══ 抜粋テキスト

大関陥落後すぐの返り咲きを期す関脇栃ノ心(31=春日野)が、豪快に全勝を守った。元大関琴奨菊のまわしをつかむと、176キロの相手を一瞬浮かせ、一気に寄り切った。

初日から7連勝は大関昇進を決めた昨年夏場所以来だが、当時の7日目は不戦勝。相撲を取っては、幕内59場所目で初。賜杯争いに身を置き、大関復帰条件の10勝まで残り3勝だ。

立ち合いで押し込まれてから、栃ノ心が怪力を発揮した。左前まわしをつかみ、引きつけると176キロある琴奨菊が一瞬浮いた。右下手でまわしを取るともう万全。つり技のように寄っていき、軽々と土俵の外に持っていった。

「止めたから良かったけど、それまではね」と立ち合いを反省しつつ「(まわしを)取ってからは…ね」。7日連続まわしを取って、勝ちっ放しの7連勝をうれしそうに振り返った。

════
══ データ一覧

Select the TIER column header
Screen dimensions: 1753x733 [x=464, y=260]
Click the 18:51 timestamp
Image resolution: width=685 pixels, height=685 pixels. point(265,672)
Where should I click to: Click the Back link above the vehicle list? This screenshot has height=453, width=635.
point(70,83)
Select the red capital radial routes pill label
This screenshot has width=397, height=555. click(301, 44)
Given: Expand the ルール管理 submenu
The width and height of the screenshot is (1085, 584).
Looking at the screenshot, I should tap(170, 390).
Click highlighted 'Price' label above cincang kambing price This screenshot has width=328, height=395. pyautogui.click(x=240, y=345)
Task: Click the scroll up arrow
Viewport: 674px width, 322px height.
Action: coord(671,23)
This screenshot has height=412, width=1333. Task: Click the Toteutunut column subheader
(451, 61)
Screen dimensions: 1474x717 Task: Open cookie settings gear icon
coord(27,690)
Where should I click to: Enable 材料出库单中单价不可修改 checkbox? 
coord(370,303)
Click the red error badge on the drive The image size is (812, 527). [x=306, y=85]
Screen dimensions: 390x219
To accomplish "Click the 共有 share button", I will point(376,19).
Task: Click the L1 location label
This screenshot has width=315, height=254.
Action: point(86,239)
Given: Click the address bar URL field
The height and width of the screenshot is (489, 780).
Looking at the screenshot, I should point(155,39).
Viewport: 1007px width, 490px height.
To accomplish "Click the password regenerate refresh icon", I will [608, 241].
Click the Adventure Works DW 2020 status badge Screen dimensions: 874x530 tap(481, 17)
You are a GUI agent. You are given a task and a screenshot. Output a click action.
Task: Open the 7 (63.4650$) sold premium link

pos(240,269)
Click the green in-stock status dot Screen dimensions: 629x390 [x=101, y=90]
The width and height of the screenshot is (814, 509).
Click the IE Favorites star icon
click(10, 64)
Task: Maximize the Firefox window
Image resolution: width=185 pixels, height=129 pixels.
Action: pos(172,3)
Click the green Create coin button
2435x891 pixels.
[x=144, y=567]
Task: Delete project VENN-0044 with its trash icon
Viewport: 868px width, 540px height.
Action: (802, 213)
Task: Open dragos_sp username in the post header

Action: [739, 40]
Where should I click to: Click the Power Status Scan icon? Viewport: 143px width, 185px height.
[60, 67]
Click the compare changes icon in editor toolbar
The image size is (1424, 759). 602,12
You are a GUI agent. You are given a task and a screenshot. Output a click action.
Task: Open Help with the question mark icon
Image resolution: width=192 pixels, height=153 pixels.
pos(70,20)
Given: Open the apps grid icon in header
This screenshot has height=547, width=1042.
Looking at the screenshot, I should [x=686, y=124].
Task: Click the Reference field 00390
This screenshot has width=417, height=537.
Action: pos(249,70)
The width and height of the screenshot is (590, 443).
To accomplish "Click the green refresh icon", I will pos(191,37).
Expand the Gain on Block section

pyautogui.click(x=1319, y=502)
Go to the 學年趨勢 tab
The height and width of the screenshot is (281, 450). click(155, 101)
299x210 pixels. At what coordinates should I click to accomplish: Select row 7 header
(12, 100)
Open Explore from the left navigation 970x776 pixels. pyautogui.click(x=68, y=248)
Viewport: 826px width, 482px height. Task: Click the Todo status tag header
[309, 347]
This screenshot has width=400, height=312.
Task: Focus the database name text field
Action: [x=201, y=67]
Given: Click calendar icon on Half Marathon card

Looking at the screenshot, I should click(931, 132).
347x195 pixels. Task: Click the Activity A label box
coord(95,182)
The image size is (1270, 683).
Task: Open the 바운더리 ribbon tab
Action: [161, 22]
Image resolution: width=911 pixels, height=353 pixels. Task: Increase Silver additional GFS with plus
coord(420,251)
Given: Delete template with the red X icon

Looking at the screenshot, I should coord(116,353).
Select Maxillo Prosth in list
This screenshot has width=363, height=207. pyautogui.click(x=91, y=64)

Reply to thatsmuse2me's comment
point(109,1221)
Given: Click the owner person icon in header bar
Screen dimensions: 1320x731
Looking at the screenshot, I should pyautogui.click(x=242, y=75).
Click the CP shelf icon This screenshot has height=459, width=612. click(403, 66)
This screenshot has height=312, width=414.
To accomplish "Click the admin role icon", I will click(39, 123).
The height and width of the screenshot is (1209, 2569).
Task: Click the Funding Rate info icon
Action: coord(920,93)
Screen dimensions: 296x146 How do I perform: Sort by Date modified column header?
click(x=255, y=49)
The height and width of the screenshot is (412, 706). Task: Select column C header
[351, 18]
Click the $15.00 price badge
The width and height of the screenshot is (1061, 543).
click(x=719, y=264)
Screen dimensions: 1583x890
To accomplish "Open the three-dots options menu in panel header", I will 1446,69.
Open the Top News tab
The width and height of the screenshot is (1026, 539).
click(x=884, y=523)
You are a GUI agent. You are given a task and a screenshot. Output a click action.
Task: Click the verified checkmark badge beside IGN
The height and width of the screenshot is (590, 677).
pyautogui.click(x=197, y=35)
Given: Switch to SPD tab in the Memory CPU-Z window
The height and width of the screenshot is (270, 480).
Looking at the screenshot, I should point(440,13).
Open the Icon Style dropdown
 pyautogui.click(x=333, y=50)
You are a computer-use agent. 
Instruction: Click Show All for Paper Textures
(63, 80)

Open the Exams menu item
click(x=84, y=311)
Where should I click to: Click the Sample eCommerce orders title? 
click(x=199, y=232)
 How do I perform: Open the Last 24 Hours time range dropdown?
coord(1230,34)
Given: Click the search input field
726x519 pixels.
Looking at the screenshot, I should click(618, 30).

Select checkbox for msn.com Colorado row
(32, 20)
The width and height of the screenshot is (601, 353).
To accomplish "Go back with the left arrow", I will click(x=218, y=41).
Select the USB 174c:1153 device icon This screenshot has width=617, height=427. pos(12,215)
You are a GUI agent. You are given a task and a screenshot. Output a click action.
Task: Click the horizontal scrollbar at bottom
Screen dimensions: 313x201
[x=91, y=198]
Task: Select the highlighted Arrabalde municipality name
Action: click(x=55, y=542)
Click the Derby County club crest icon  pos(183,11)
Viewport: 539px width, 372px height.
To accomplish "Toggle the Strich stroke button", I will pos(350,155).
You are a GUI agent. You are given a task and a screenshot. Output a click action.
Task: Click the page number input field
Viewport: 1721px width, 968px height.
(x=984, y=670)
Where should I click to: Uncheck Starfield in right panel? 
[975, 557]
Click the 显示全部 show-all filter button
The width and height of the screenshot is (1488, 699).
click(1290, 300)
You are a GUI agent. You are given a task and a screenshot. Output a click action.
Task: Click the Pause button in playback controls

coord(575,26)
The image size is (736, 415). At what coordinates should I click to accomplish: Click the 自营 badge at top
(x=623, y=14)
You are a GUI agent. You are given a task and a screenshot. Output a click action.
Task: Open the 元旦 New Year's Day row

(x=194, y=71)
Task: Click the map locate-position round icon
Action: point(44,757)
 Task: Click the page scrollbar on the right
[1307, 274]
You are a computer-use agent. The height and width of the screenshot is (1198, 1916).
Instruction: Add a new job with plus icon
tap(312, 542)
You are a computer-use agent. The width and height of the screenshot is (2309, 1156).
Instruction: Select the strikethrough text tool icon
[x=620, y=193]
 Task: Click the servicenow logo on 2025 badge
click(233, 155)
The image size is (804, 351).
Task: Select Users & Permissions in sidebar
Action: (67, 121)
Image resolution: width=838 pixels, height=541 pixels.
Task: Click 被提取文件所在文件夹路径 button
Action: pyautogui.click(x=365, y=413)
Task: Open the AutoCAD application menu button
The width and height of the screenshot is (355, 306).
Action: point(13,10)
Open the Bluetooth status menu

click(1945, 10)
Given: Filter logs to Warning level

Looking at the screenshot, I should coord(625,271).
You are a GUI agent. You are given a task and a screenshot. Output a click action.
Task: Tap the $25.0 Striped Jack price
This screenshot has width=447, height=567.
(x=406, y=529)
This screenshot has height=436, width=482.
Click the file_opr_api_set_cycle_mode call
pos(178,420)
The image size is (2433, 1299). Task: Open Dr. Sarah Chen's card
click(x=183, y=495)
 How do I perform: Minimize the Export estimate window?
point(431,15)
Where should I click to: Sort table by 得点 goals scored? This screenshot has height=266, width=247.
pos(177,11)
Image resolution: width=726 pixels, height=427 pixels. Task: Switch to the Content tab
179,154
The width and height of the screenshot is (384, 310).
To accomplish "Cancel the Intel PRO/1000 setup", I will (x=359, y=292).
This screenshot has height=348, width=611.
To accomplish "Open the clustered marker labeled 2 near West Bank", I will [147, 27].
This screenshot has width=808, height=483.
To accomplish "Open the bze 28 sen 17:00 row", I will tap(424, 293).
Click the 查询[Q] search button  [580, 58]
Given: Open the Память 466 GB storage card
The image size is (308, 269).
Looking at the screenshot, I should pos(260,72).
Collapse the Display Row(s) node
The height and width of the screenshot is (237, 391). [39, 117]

════

課題一覧:
a: エントリのうち、「Open the Exams menu item」を含む行から「will click(x=218, y=41).」を含む行までを、両端の行も含めて一字一句そのまま書き写してください。
b: 栃ノ心の記事を、最後の文に続けて書き進めてください。
栃ノ心の記事とエントリは、それぞれ別の出典から取られたものです。

想定される回答:
a:
Open the Exams menu item
click(x=84, y=311)
Where should I click to: Click the Sample eCommerce orders title? 
click(x=199, y=232)
 How do I perform: Open the Last 24 Hours time range dropdown?
coord(1230,34)
Given: Click the search input field
726x519 pixels.
Looking at the screenshot, I should click(618, 30).

Select checkbox for msn.com Colorado row
(32, 20)
The width and height of the screenshot is (601, 353).
To accomplish "Go back with the left arrow", I will click(x=218, y=41).

b:
節目の7日目だった。初優勝した昨年初場所は幕内自己最長の6連勝で迎え、鶴竜に負けた。大関昇進を決めた昨年夏場所では自己最長の12連勝を経験したが、7日目は遠藤休場による不戦勝。相撲を取っての7連勝は幕内通算59場所目にして、自己最長となった。「最長? 違うだろ? 違うだろ?」と言いつつ、笑みがこぼれて仕方ない。

東京場所は基本、自宅で夕食をとる。ラム、牛、豚を10キロほど買い込み、冷凍しておき、ジョージア風の鍋を作り置きしたり、後援者にもらった霜降り和牛のステーキをパクつく。舌の肥えたワイン農家の息子には、約1年前から「ソムリエになりませんか?」と資格認定団体からオファーが来ている。味覚に自信のある料理好きが、場所中一番リラックスするのは、食後のひとときだ。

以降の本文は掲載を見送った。